Voicemail: The Next Frontier of Machine Learning


Companies are working to improve technology that allows mobile users to "read" voicemail via text or email.


Google and other firms are trying to perfect the science of decoding speech.

"First learn the meaning of what you say, and then speak." What was true for the Stoic philosopher Epictetus is equally valid for today's machine learning algorithms. Software engineers and artificial intelligence (AI) experts are working frantically to build software capable of harnessing smart machines that understand and utter words. As The Economist explains, this gets to the heart of where AI is today:

By and large, tasks that are hard for humans are easy for computers, and vice versa. The simplest computer can run rings around the brightest person when it comes to wading through complicated mathematical equations. At the same time, the most powerful computers have, in the past, struggled with things that people find trivial, such as recognizing faces, decoding speech and identifying objects in images. [emphasis added]

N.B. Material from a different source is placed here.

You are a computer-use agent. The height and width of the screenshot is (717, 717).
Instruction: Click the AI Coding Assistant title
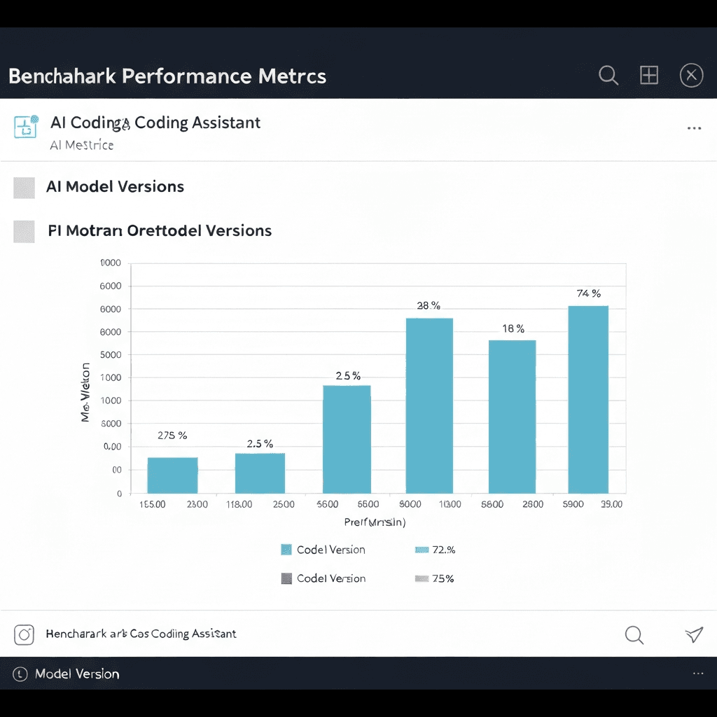tap(155, 123)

Take voicemail as an example. They are verbal signals of missed conversations. The challenge, if the caller chooses to accept, is to rapidly speak a certain amount of basic facts to a recipient. Without the benefit of visual cues, callers often choose to employ verbal shortcuts couched in a cultural context. For instance, saying "I'll hit you up later" does not mean the caller means to impart physical harm. He or she simply means he or she will call back at some point in the future. I get that. You get that. But computers—which are basically turbocharged calculators—struggle to grasp this meaning and to intelligently voice this understanding back to us.

Anyone who's taken a foreign language course knows the struggle to learn what is, in essence, human code. Software must start with the same basic building blocks of language, learning the rules that govern how we order our words. It then must chew through massive sums of written and spoken word to find the often unspoken rules governing casual speech, not to mention the regional dialects that proliferate in every language. Some tech companies are taking this challenge very seriously. 

Soon after Google began offering an automated, voice-activated 411 service to callers in search of a telephone number, the search giant realized it had on its hands a vast spoken language database. It was a moment of serendipitous learning, and one soon led to the development of an advanced speech recognition engine that became Google Voice's signature offering. 

Launched in 2009 as a PC-to-PC phone service, Google Voice quickly became known for its ability to transcribe voicemails. Audio messages became text messages in seconds. Users could then search audio files like they did links on Google. And once Voice integrated with Gmail, users once and for all unified their life's inbox. Spoken words became more useful as simple data points.

Except the execution wasn't so easy. As one Google software engineer admitted in a recent blog post, "Open your voicemail transcriptions in Google Voice to find that at times they aren’t completely intelligible. Or, they are humorously intelligible. Either way, they might not have been the message the caller meant to leave you."

But the prospect of cheap, automated transcription remained useful to many, and what was not possible in 2010 is much easier today. Just a few days ago, after using a "long short-term memory deep recurrent neural network" (obviously) to study patterns in voicemail messages, Google announced it had cut its rate of transcription errors in half. 

Machine learning is boring like this. We were promised Terminators and instead got really smart answering machines, which upon reflection sounds like a good deal. The upshot is that regular people are finding their lives improved in tangible ways from artificial intelligence. We also avoid Skynet. 

Google is not alone in realizing recent gains in machine learning for language processing. Apple is testing a way for Siri, its virtual personal assistant, to transcribe voicemails left on iPhones. And every major consumer-facing tech company is looking for ways to incorporate our physical and digital lives into a mobile ecosystem that's seamless, predictive, and secure.

What machine learning portends is universal communication. No matter the medium or language, you are understood. There is only meaning and speech, just as Epictetus once saw.